The input
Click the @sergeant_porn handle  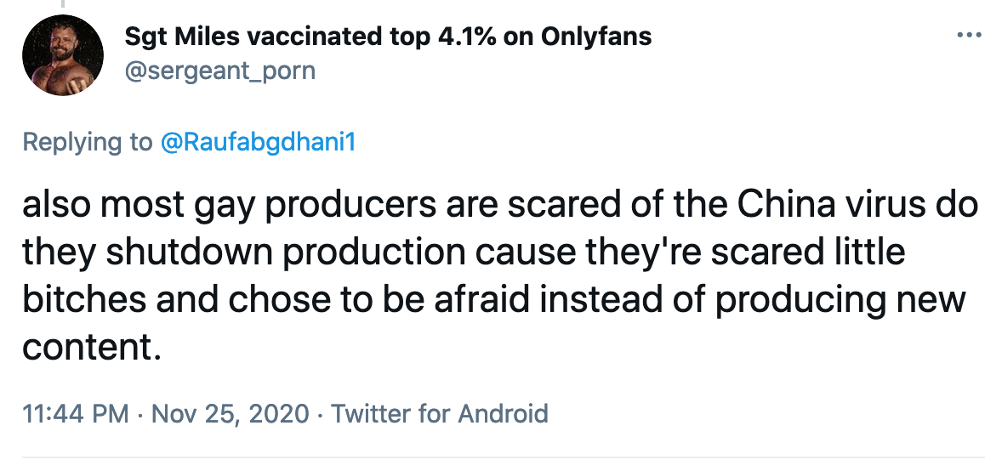tap(219, 70)
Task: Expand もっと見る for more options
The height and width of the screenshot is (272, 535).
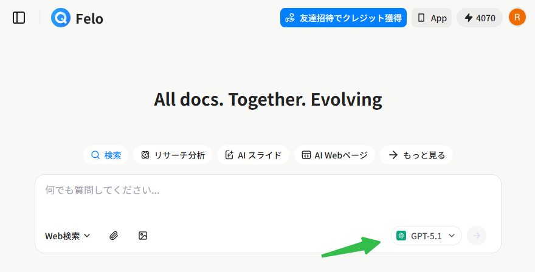Action: point(416,155)
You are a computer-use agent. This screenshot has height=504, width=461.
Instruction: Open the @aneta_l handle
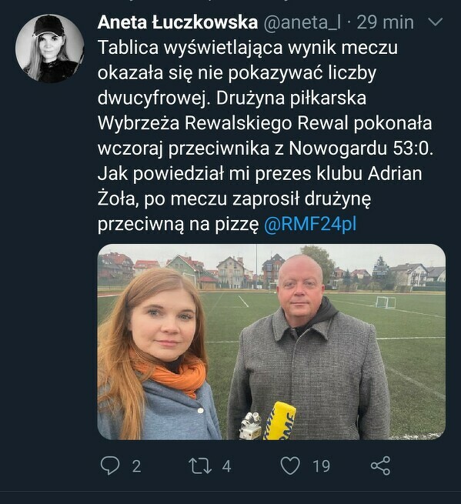point(302,22)
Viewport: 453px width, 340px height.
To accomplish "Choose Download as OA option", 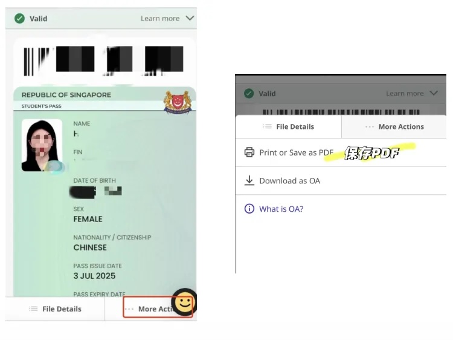I will (341, 181).
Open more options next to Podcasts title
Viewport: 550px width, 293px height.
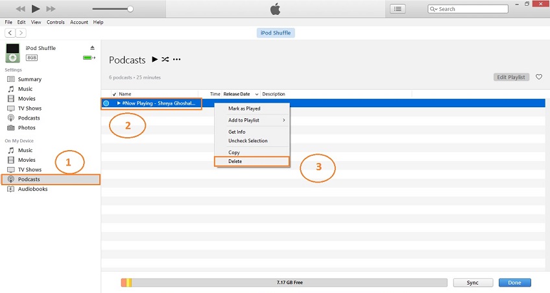pyautogui.click(x=176, y=59)
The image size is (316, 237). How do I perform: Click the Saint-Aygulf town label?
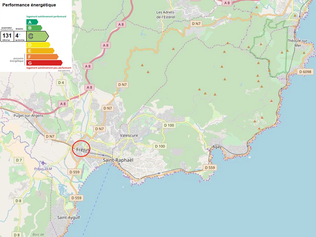(x=68, y=217)
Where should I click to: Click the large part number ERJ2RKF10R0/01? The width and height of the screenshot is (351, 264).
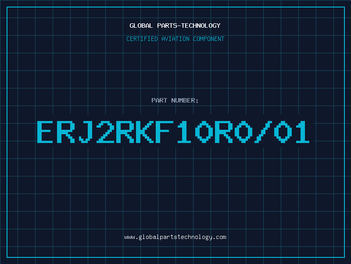coord(173,132)
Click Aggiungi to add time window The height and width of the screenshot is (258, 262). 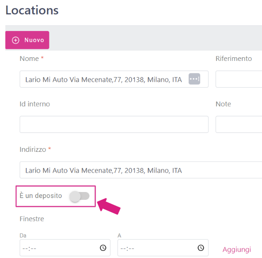237,250
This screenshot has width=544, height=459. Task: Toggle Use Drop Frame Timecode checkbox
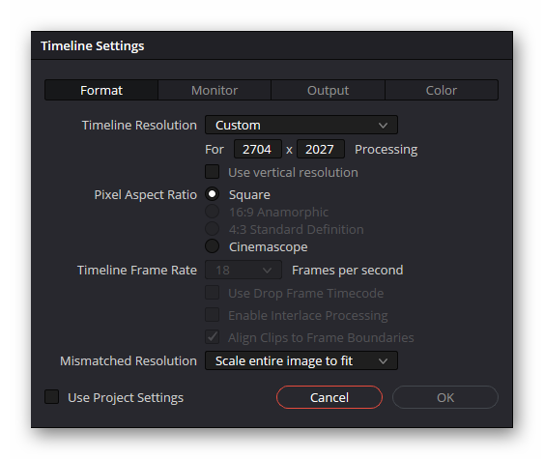pyautogui.click(x=212, y=293)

Instructions to follow
Copy the listing from the line that contains "Open more options next to Podcasts title" up to and including the line that contains "coord(173,132)", leaving out the pictures.

Complete answer
Open more options next to Podcasts title
Viewport: 550px width, 293px height.
pyautogui.click(x=176, y=59)
The image size is (316, 237). How do I perform: Click the Saint-Aygulf town label?
(x=68, y=217)
Where should I click to: Click the large part number ERJ2RKF10R0/01? The width and height of the screenshot is (351, 264).
coord(173,132)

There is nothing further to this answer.